Fraudsters are known to target tourists all over the world, but with the right knowledge you can spot dodgy deals and keep your cash safe.
Here are seven common travel scams to beware of when it comes to winter sun destinations…
1. Bogus booking sites
If you’re still in the process of booking your getaway, beware of deals for flights, accommodation or car rental that seem too good to be true.
“Scammers will use fake websites, apps, or phishing emails,” warns Vonny Gamot, Head of EMEA at McAfee. “Instead of leading you to a great deal, [they] link to scam sites that can then lift your login credentials, payment info, or even funds should you try to place an order through them.”

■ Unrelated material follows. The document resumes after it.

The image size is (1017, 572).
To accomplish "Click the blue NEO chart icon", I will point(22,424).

To make sure you’re on a reputable booking site, check the web address begins with ‘https’ not just ‘http’, she explains. “That extra ‘s’ stands for ‘secure’, which means that it uses a secure protocol for transmitting sensitive info like passwords or credit card numbers. It often appears as a little padlock icon in the address bar of your browser.”
2. Counterfeit cash
Mexico is a hugely trendy destination this year, but travellers withdrawing cash from ATMs at Mexico City have reported finding fake notes in amongst the genuine ones.
Wherever you’re taking out cash, be sure to check for security features such as watermarks, transparent windows or metallic threads – and only use ATMs directly linked to banks where possible.
3. Fake reviews
Reviews are vital when faced with lots of options for accommodation, transport or tours, so how do you tell if they’re genuine?

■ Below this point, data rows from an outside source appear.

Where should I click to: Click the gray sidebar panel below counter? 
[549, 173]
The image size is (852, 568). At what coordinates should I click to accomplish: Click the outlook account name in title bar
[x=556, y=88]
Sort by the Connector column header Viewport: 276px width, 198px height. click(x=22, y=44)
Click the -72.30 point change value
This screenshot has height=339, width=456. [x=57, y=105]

“Fake reviews are rife in travel with one in three hotel reviews being fake,” says Kim Burgess, chief customer officer of verified reviews platform Feefo.
She says there two key things to look out for when surveying reviews. “First, lots of enthusiastic feedback as a flood of fake, positive reviews is common, especially after some negative feedback.
“Another red flag is multiple reviews lacking detail, as people typically include specifics if they’ve genuinely used a service.”
4. Card skimming
With lots of online banking services offering fee-free card payments, it’s never been easier to use a debit or credit card overseas, and fraudsters are taking advantage of our increasingly cashless world.
According to FICO, card skimming – when criminals put a device called a skimmer on an ATM machine or card reader – was up by 751% in the US in the first half of 2022.
To avoid having your card details stolen, look out for anything that doesn’t look right on ATM machines and cover the keypad when you enter your PIN in case a camera has been installed.
When making payments in shops or restaurants, make sure your card isn’t taken away from the cash desk or table, as crooks have been known to clone cards and then return them to customers.
5. Unsecured WiFi attacks
Free WiFi can be very handy when you’re abroad and don’t have mobile data, but it’s wise to be wary of unsecured networks.
“Cyber thieves are like moths to a flame when it comes to public WiFi,” says Gamot. “They can eavesdrop and grab personal data or access your devices.”
Connect with caution, she warns. “And consider subscribing to a virtual private network (VPN) to encrypt your online activity and give your family secure internet access no matter where you are.”
6. Ride share scams
Whether it’s a well-known app or a local one, be careful when using ride-sharing services.
“Sadly there are also cyber criminals who will use phishing tactics to send legitimate-looking yet fraudulent emails or texts from the ride-sharing company asking you to reset your password or share your card details,” Gamot says.
Never change your password by clicking an email or text link, she advises. “Always use the app itself or go directly to the company’s website. Double-check your ride receipt for extra charges, and if you spot anything suspicious, report it immediately.”
7. Phone or email scams
Just as when you’re booking a holiday at home, if an offer seems too good to be true, it probably is, which is why you should be wary of phone or email offers that could turn out to be a scam.
“You may think you’d never fall for such a call, but people get lured in by super-friendly phone agents pitching free or bargain vacations, camps, and tours,” Gamot says.
In particular, watch out for offers promoted for a ‘limited time only’ or requiring payment in advance.
“Never pay a company with a pre-paid debit card or via wiring the funds,” she says. “If you do purchase, only do so with a credit card since credit card companies allow you to contest fraudulent charges.”